There were an estimated two million Armenians living in the Ottoman Empire before the First World War. Approximately one and a half million Armenians were killed from 1915-1923. The remaining part was either islamized or exiled.
What is the Armenian Genocide?
The extermination of Armenians in the Ottoman Empire and the surrounding regions during 1915-1923 is called the Armenian Genocide.
Those massacres were masterminded and perpetrated by the government of Young Turks and were later finalized by the Kemalist government.
The First World War gave the Young Turks the opportunity to settle accounts with Armenians living in the Ottoman Empire, thus implementing the decision of the secret meeting of 1911 in Thessaloniki.

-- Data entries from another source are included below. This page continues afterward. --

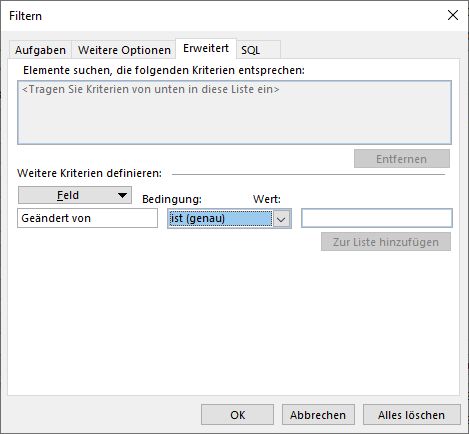
Task: Switch to the SQL tab
Action: (258, 50)
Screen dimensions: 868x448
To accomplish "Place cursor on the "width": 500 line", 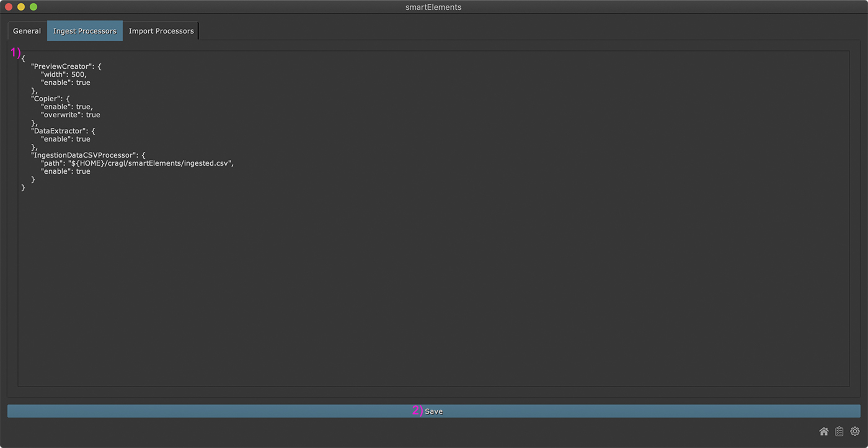I will 63,74.
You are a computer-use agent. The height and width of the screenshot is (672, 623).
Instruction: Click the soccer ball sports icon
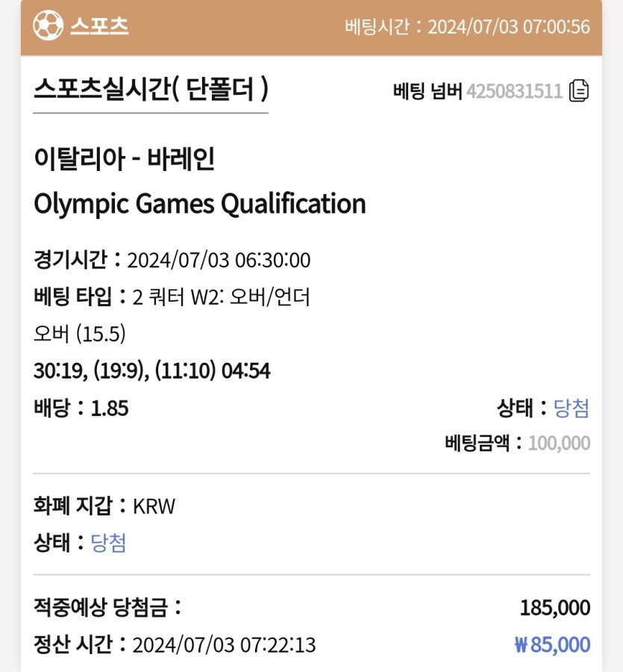pyautogui.click(x=48, y=25)
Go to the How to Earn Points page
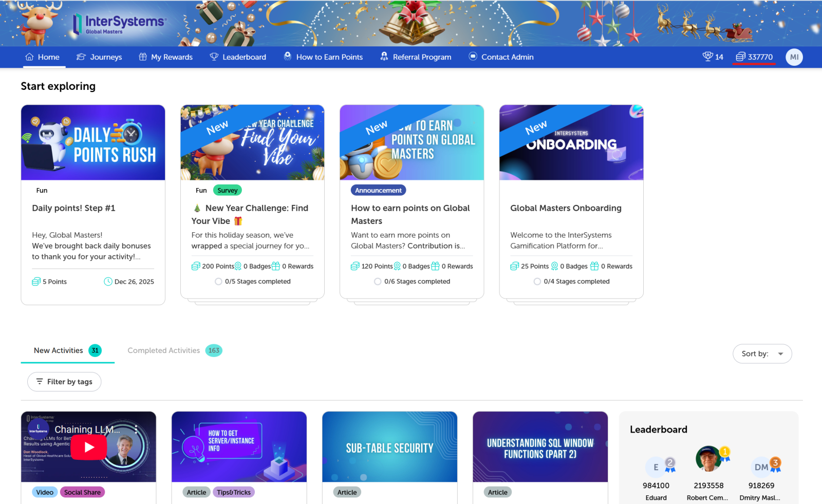 coord(323,57)
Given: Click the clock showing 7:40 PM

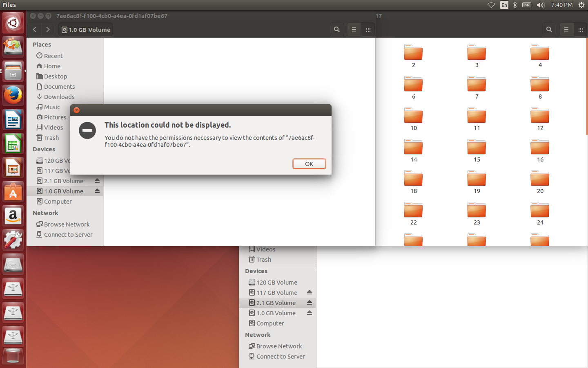Looking at the screenshot, I should pyautogui.click(x=562, y=5).
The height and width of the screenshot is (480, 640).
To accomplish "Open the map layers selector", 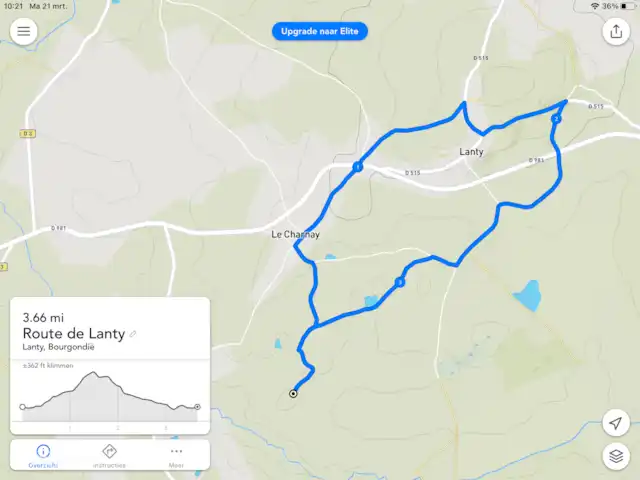I will point(616,456).
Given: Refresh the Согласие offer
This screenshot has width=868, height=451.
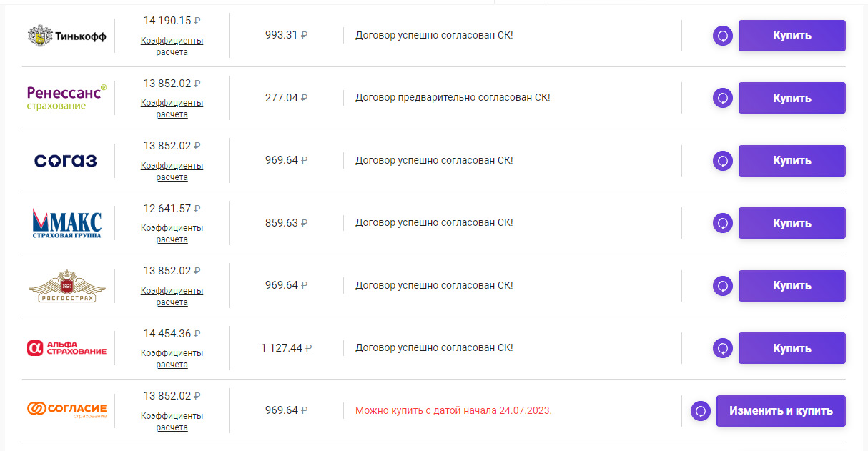Looking at the screenshot, I should (x=701, y=412).
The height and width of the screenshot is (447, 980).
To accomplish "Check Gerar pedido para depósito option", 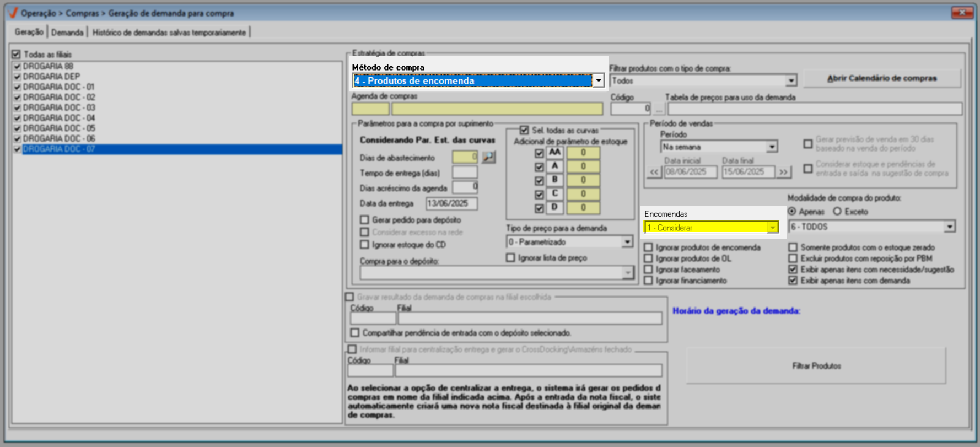I will 364,220.
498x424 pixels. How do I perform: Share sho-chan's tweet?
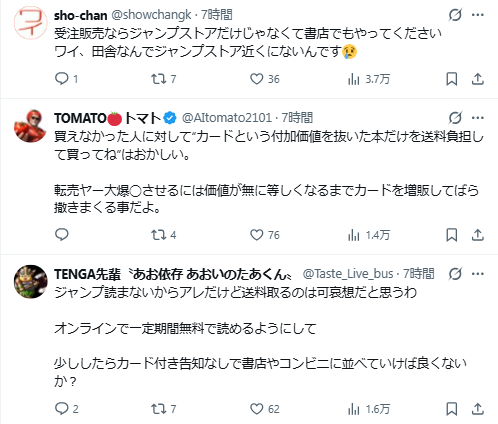point(478,79)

The plan was to tukify the Muslims and to exterminate the Armenians living in the Ottoman Empire.
Intending to annihilate Armenians, they wanted to eliminate the Armenian Question. Armenia and Armenians were an obstacle on the way of the project of the Yong Turks. Their dream of “Great Turan” was to stretch from the Bosphorus to Altai. During the First World War the Young Turks perpetrated massacres against Assyrians, Greeks and Arabs living in the Ottoman Empire.
Why was the Armenian Genocide perpetrated?
When WWI erupted, the government of the Young Turks adopted the policy of Pan-Turkism, hoping to save the remains of the weakened Ottoman Empire. The plan was to create an enormous Ottoman Empire that would spread to China, include all the Turkish speaking nations of the Caucasus and Middle Asia, intending also to turkify all the ethnic minorities of the empire. The Armenian population became the main obstacle standing in the way of the realization of this policy.
Besides, even in the conditions of deprivation Armenians of the Ottoman Empire provided unprecedented social, cultural and economic development. The genocide was a means to suppress this ascent, as well as to seize the Armenian wealth created during decades.
The Young Turks used WWI as a suitable opportunity for the implementation of the Armenian genocide, although it was planned in 1911-1912.